Emma menyatakan, sebelumnya penularan terbanyak di Sumbar adalah melalui narkoba menggunakan  jarum suntik. Tapi, penyebaran terbanyak untuk tahun 2015 adalah kepada ibu rumah tangga melalui hubungan seks luar rumah yang dilakukan oleh pihak suami melalui Man Seks Man (MSM) atau lebih dikenal dengan lelaki seks lelaki.
 
“Jadi dia memiliki istri, tampil layaknya pria normal tapi diluar lingkungan rumahnya dia melakukan seks dengan lelaki juga. Ini yang membawa virusnya ke ibu rumah tangga,” katanya lagi.
 
 “Rata-rata pasien yang datang merupakan pelaku lelaki seks lelaki, baik yang sudah beristri, maupun dikalangan remaja yang notabennya masih kuliah.
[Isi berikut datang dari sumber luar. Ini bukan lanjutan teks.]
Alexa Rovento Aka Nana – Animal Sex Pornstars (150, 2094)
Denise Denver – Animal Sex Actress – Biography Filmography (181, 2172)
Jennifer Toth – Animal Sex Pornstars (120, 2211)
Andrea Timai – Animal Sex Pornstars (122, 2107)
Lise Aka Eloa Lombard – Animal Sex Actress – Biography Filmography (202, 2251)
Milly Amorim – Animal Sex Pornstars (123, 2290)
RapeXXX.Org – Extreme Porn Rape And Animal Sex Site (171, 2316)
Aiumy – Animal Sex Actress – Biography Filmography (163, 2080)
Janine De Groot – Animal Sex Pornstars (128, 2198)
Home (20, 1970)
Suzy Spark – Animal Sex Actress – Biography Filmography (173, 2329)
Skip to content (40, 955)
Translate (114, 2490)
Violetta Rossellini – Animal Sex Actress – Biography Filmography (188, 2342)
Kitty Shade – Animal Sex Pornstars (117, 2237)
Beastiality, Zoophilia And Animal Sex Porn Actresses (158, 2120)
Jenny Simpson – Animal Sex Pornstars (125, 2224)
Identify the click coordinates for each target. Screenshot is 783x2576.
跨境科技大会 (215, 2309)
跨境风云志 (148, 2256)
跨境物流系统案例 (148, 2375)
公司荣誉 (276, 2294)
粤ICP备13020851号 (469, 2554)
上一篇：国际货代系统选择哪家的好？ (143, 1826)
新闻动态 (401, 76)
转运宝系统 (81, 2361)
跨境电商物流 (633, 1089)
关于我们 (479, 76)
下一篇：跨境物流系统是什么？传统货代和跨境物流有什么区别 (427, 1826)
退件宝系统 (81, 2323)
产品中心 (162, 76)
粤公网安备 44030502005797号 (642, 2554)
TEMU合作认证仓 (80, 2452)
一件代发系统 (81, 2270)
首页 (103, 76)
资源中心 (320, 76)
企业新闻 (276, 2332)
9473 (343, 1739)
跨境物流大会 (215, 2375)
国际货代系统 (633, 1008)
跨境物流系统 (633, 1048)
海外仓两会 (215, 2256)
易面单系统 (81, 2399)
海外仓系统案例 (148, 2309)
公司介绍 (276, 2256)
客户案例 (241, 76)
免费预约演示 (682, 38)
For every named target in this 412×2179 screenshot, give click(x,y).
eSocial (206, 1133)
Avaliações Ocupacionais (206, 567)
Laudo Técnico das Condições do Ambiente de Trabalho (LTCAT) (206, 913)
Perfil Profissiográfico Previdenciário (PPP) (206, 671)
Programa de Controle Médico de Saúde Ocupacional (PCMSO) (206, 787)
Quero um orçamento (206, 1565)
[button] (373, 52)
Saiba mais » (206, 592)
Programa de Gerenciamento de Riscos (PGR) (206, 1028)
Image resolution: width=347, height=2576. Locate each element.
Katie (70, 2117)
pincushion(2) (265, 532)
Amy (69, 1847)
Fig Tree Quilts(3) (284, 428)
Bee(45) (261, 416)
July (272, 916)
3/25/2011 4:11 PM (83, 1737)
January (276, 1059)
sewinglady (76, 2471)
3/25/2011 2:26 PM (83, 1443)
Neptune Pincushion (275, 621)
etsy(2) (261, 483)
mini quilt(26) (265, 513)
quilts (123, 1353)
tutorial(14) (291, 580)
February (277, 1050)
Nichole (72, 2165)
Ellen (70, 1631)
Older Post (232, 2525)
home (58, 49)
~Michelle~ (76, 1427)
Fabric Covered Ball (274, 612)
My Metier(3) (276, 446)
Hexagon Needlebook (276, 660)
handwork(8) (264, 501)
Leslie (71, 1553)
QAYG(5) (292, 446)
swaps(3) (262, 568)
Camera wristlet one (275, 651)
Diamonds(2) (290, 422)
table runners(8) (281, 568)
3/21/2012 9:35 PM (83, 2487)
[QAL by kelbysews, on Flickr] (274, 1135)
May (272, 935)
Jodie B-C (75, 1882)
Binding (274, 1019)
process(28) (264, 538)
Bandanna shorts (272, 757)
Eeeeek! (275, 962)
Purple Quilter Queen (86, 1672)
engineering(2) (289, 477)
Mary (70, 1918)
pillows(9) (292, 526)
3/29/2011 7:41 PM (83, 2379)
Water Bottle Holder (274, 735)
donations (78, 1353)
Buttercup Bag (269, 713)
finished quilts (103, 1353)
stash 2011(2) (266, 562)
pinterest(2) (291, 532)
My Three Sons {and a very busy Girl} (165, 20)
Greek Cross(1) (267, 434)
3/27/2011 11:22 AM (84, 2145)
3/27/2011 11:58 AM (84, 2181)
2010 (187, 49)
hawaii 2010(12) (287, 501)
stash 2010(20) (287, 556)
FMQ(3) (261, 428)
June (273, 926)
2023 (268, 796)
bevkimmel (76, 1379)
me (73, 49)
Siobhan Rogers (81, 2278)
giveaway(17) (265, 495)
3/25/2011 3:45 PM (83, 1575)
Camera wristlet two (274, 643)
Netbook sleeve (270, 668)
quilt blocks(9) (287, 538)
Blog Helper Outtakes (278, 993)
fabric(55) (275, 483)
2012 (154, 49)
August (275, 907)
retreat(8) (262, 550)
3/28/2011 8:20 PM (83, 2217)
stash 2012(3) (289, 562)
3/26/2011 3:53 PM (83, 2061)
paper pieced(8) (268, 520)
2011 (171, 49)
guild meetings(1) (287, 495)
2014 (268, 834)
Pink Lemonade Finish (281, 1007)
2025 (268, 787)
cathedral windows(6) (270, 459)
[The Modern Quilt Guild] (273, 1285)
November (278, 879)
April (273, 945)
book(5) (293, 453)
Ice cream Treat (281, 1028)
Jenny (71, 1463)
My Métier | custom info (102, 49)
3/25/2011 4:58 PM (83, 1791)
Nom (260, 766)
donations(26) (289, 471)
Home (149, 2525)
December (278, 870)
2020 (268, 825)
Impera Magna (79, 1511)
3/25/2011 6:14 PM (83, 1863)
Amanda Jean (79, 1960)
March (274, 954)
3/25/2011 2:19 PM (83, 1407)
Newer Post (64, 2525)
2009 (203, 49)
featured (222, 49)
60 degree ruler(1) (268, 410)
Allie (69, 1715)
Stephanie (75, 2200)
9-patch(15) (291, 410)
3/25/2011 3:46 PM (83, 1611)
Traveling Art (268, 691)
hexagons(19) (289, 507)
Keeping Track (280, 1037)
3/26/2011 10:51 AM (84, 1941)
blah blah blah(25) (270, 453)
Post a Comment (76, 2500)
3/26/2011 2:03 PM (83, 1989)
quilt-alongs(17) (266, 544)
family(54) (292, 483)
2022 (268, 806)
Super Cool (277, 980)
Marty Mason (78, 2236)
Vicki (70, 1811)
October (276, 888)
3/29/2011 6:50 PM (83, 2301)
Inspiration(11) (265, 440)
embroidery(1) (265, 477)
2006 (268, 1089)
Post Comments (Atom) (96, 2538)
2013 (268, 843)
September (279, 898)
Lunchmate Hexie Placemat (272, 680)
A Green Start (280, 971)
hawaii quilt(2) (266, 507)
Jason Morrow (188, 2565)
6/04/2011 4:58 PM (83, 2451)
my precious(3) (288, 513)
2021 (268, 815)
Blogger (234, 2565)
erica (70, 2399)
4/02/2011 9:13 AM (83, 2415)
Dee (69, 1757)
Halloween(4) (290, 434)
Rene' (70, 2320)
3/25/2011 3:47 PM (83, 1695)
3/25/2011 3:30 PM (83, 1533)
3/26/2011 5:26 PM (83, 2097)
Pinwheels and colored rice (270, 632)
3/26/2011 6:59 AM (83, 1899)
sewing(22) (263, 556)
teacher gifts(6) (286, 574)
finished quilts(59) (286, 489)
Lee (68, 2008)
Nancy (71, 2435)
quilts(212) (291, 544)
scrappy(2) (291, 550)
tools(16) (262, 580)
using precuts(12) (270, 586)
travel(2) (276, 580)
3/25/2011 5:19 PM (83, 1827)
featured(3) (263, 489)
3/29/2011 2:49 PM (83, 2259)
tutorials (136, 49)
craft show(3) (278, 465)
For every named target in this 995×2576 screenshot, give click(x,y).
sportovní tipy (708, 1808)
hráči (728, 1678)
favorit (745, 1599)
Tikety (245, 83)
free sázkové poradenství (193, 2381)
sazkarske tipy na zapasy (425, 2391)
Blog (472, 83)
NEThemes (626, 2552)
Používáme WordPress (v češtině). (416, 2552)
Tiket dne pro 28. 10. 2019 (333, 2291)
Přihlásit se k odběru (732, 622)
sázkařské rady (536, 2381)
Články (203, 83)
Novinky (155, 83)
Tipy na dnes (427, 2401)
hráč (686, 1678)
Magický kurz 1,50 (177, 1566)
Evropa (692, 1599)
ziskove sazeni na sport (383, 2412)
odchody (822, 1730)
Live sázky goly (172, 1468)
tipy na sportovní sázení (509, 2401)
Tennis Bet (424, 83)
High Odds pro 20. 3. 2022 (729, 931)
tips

Dan ini kami dapatkan dari data konseling karena secara prinsip mereka terbuka kepada konselornya yang sebelumnya telah kami lakukan pembinaan,” paparnya.
 
Pada umumnya, mereka yang tergolong dalam LSL disebabkan oleh dua faktor, yakni mengikuti tren yang berkembang dan paksaan. Perilaku akibat paksaan atau korban perlakuan seks oleh sesama jenisnya seperti sodomi biasanya terjadi diusia muda. 
 
“Saat dewasa, mereka me-review ulang kejadian tersebut. Mereka mengulanginya, melakukannya kepada orang lain dan menikmatinya. Dua kemungkinan itulah yang sedang berkembang dalam kasus yang kami tangani.
 
 “Sisanya masih rutin minum obat. Meninggal karena datangnya sudah stadium lanjut. Penanganannya sudah sulit dan kami juga harus mengobati penyakit-penyakit penyerta. 
 
Emma berharap, bagi masyarakat yang pernah melakukan hubungan seksual dalam bentuk apapun, baik dengan status tidak jelas, sering ganti pasangan dan penjaja seks komersial agar segera melakukan pemeriksaaan atau screening. Hal tersebut untuk memastikan apakah mereka positif HIV atau tidak sehingga penanganan pun dapat ditangani lebih awal.
 
Sementara itu, Dokter spesialis penyakit dalam (internist) serta konsultan penyakit tropik dan infeksi dari RSUP M Djamil, Armen Ahmad mengatakan sosialisasi dapat dimulai dari level keluarga karena sangat berperan dalam menekan angka penularan HIV/AIDS. Terutama perhatian kepada anak-anak dan remaja yang kerap berada di luar kontrol orangtua.
 
“Jangan hindari mereka, karena HIV tidak akan menular kecuali melalui hubungan seks dan kontak darah,” tegasnya.
 
Sedangkan berdasarkan rilis yang dikeluarkan Humas Protokol Pemko Padang, dari laporan terbaru Badan Dunia Penanggulangan HIV/AIDS, Indonesia berada pada urutan teratas di atara negara-negara Asia untuk kecepatan pertambahan kasus HIV/AIDS. Di Kota Padang, pada rentang 1992 hingga September 2015, HIV ditemukan sebanyak 683 kasus dan AIDS sebanyak 559.
 
Hal tersebut disampaikan oleh Walikota Padang Mahyeldi Ansharullah usai olahraga bersama dalam rangka  peringatan Hari AIDS se-dunia di GOR H Agus Salim Padang, Sabtu (5/12). Sebagian besar kasus ditemukan pada usia produktif antara 20 sampai 35 tahun. Sedangkan risiko paling tinggi penularannya berasal dari seks bebas. (rep05/rpc)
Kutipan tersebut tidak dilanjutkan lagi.